The families who host the nearly 30,000 foreign exchange students who stay in the US each year now will have to undergo criminal background checks, under new federal rules that went into effect this week.
Under the US State Department rules, exchange student programs also will be required to tell the students how to identify and report sexual abuse, and to notify the department and local law enforcement of any reports of abuse.
Advocates cite a number of cases where adult hosts have been accused of abuse, but host families say the change may make some parents think twice about hosting foreign youngsters.
"I think they're trying too hard," said Ruth Ingram of Columbia, Missouri, who hosted exchange students from New Zealand and Finland with her late husband.
The extent of the abuse problem is difficult to gauge, but many in the industry concede such checks are necessary.
"It's a sign of the times," said John Hishmeh, executive director of the Council on Standards for International Educational Travel, an industry accreditation group.
The new rules were publicly proposed last summer and went into effect on Thursday.
The acting director of the State Department's Office of Exchange Coordination and Designation, Stanley Colvin, said last year it had received only five reports of abuse.
Among the recently publicized cases was that of Andrew Powers, a high school biology teacher in Gaithersburg, Maryland, convicted last year of sexual assault involving a 17-year-old German girl who lived in his home. Last month, Paul Stone of Berea, Kentucky, pleaded guilty to sodomizing a 15-year-old Taiwanese girl his family hosted.

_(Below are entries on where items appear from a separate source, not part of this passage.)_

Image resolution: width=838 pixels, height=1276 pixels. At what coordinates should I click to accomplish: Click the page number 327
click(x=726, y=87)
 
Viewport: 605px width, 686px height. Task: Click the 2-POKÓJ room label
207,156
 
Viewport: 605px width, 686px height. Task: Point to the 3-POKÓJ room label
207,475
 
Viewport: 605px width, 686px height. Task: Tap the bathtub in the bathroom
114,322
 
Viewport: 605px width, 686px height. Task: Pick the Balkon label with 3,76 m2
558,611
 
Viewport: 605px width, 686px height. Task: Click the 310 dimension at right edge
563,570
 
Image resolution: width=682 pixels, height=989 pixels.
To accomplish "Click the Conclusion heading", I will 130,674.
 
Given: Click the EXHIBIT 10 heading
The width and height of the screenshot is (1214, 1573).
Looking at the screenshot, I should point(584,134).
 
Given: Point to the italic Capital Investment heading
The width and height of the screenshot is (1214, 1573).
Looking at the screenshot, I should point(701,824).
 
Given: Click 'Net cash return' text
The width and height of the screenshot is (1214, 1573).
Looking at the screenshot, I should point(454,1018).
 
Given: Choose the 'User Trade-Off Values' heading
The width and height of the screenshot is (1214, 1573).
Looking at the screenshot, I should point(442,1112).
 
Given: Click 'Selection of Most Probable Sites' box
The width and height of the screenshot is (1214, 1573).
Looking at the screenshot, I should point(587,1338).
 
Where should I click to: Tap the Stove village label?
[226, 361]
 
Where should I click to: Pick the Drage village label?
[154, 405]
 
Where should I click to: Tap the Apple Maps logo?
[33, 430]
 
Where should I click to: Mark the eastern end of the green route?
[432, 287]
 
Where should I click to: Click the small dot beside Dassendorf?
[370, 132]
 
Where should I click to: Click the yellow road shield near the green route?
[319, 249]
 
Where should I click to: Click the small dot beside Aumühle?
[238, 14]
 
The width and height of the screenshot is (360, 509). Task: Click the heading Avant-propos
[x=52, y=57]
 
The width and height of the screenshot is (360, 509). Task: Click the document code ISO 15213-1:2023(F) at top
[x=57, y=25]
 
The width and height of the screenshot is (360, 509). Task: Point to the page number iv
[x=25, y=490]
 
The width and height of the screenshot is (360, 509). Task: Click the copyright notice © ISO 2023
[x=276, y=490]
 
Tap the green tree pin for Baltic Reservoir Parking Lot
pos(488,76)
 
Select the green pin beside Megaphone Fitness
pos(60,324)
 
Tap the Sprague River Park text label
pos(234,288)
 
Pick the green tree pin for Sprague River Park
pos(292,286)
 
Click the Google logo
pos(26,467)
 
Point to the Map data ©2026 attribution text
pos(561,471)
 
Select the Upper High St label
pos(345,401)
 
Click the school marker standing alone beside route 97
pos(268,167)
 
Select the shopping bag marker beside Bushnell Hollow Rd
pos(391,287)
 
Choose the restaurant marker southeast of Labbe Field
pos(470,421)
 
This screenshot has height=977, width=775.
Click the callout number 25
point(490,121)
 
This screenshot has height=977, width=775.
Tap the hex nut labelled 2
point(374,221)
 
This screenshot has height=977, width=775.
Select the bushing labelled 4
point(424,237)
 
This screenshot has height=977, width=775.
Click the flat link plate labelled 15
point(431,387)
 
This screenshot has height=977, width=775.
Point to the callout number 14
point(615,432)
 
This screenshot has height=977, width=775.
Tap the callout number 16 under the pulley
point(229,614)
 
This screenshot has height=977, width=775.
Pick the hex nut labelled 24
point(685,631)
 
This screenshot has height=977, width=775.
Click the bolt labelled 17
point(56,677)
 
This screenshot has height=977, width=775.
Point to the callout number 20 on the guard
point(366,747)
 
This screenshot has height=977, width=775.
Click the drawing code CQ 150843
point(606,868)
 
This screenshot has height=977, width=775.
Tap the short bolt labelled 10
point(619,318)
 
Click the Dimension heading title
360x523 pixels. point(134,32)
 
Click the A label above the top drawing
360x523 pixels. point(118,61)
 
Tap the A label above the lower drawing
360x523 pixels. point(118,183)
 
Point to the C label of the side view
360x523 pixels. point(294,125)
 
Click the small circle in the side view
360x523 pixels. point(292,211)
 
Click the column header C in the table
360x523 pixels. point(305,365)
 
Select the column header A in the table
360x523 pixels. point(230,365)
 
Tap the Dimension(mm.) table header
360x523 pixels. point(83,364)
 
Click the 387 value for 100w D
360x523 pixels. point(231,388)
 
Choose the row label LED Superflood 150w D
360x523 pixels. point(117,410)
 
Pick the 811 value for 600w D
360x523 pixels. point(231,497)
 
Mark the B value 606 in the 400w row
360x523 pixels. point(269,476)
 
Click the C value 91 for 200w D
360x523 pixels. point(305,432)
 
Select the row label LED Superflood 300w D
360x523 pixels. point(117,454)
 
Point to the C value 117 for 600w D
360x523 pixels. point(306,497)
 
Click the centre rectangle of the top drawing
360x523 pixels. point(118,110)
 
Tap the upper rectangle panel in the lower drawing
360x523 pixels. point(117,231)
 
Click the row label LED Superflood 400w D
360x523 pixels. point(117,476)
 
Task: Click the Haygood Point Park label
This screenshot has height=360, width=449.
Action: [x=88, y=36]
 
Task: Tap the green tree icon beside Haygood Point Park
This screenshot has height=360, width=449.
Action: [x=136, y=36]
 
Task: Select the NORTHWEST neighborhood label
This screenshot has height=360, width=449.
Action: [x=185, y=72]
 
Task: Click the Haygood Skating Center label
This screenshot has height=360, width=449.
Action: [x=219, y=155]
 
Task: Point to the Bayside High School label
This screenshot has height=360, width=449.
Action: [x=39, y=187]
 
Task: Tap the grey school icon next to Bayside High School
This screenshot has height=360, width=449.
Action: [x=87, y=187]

A former exchange program coordinator who led the lobbying effort for the new federal rules suggested the problem is far greater than the record indicates.
It's "the dirty little secret of the student exchange industry," said Danielle Grijalva of Oceanside, California.
Many cases have gone unreported because of language, cultural barriers and students' fears that reporting abuse could jeopardize their visas, she said.
Grijalva said she formed the Committee for Safety of Foreign Exchange Students two years ago because of problems reported by a student she knew while serving as a program coordinator. The group has received more than 50 reports of abuse of foreign exchange students, she said.
"I learned that what I was experiencing were not isolated incidents," she said. "Way too many children were leaving the United States with horrible impressions."
Hishmeh said that his group has adopted screening requirements that go beyond the new federal measures.